Zusammenfassung der Projektergebnisse

The microtubule cytoskeleton is important for the internal organization of eukaryotic cells and for segregating the duplicated set of chromosomes during cell division. Microtubules are hollow polymers composed of tubulin subunits. When microtubules grow, several associated proteins localize selectively to their growing ends. These proteins have various functions such as regulation of the dynamic properties of microtubules or anchoring of microtubule ends to the cell cortex, to organelles or to kinetochores on chromosomes during cell division. Fluorescently labeled versions of these proteins are now commonly used by cell biologists to visualize the dynamics and the architecture of microtubules inside cultured cells. Until recently, it has been a mystery by which molecular mechanism these so-called microtubule plus-end tracking proteins (+TIPs) can distinguish between the growing microtubule end and the rest of the microtubule, a property which is at the origin of their ability to track growing microtubule ends. Using a biochemical in vitro approach in combination with advanced fluorescence microscopy, down to the level of single molecule imaging of +TIPs at dynamic microtubule ends, we have elucidated this mechanism for the two most prominent +TIPs in vertebrate cells, EB1 and CLIP-170. We found that EB1 is an autonomous microtubule end tracking protein able to recognize a specific structure of tubulin which is exclusively present close to the ends of growing microtubules. CLIP-170 in contrast depends on the additional presence of EB1. It recognizes a composite binding site consisting of EB1 and tubulin. This establishes that EB1 is at the core of the network of plus-end tracking proteins. A comparison with our previous work with +TIPs from yeast strongly suggests that the molecular mechanism of end tracking of EB1 proteins is conserved between species, whereas the mechanism of CLIP-170 end tracking is not fully conserved between vertebrates and yeast. It will now be interesting to elucidate what is exactly the structural feature which is recognized by EB1 and which are the differing constraints in different organisms having lead to the evolutionary variability of the mechanism underlying CLIP-170 end tracking. Furthermore, our in vitro reconstitution system opens the possibility to further dissect the functioning of other known plus end tracking proteins, especially with respect to their regulatory effects on microtubule dynamics.
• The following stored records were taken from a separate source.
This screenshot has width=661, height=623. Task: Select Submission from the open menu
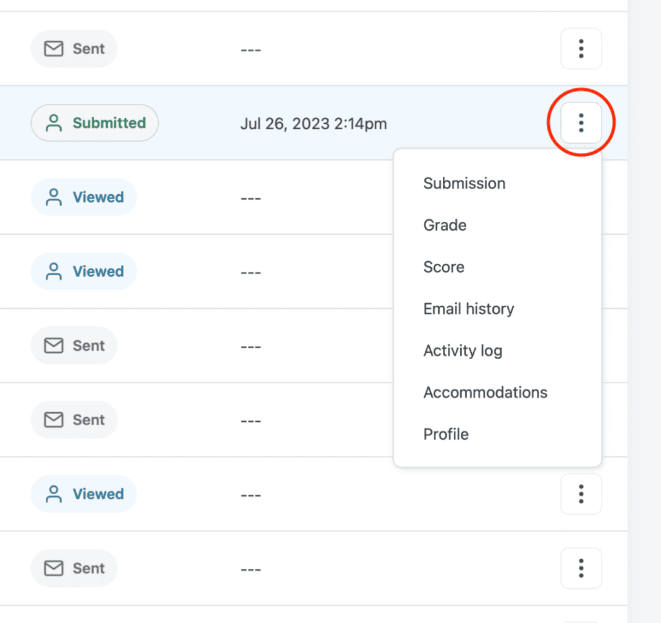tap(464, 183)
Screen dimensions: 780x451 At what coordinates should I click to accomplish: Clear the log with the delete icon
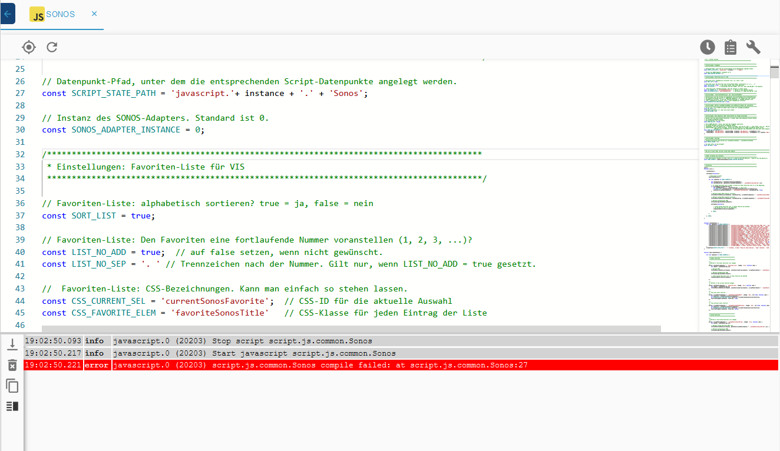coord(12,365)
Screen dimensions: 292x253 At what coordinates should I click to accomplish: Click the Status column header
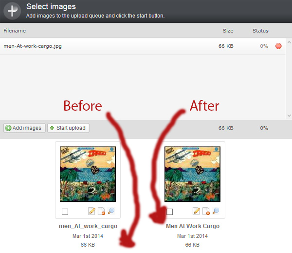pos(260,31)
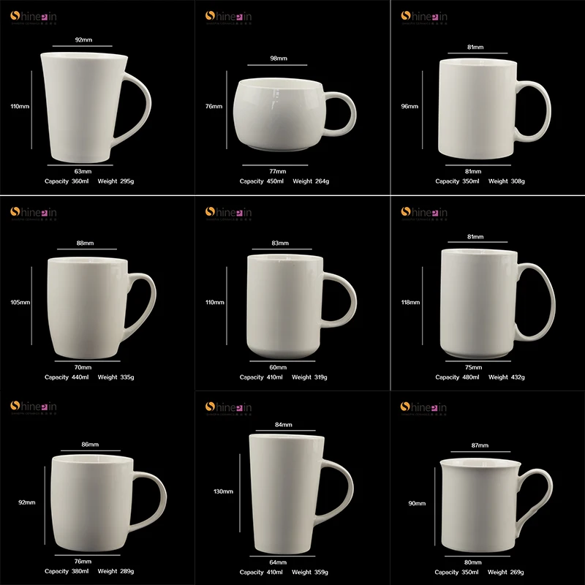Click the Shinepin logo above the 360ml mug
The width and height of the screenshot is (585, 585).
[x=33, y=17]
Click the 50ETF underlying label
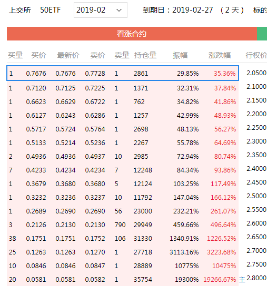Image resolution: width=267 pixels, height=286 pixels. pos(50,10)

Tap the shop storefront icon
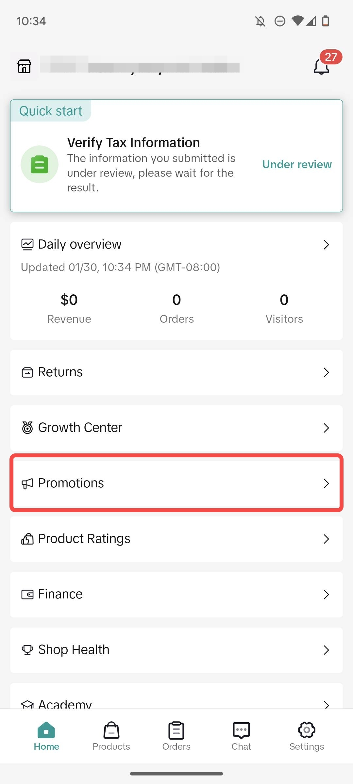pos(24,66)
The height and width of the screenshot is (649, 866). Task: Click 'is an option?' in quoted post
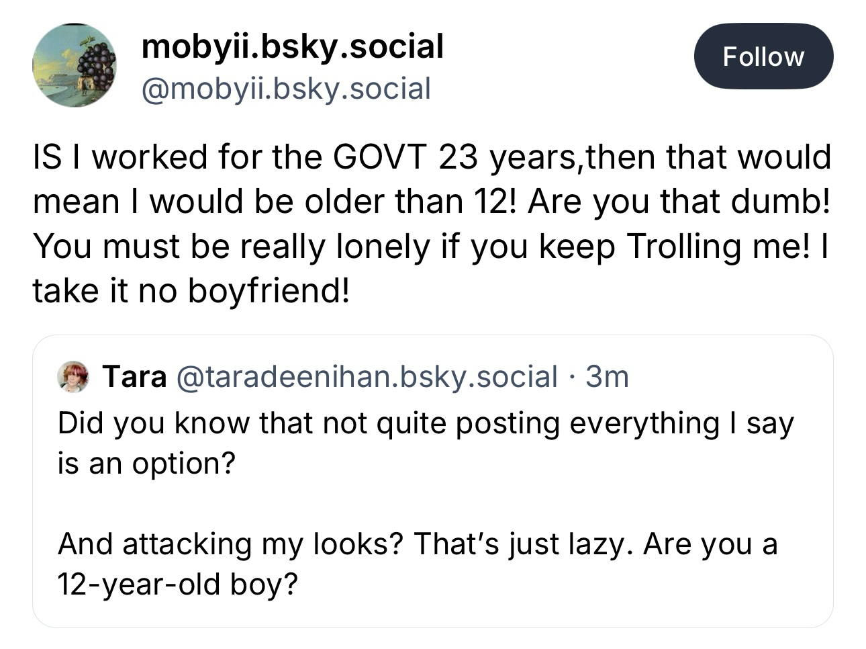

Projektbezogene Publikationen (Auswahl)

• (2008) CLIP-170 tracks microtubule ends by dynamically recognizing composite EB1/tubulin binding sites. J. Cell Biol., 183, 1223-33
  Bieling, P., Kandels-Lewis, S., Telley, I. A., van Dijk, J., Janke, C., Surrey, T.
  
• Fluorescence microscopy assays on chemically functionalized surfaces for quantitative imaging of microtubule, motor and +TIP dynamics. Meth. Cell Biol.
  Bieling, P., Telley, I.A., Hentrich, C., Piehler, J., Surrey, T.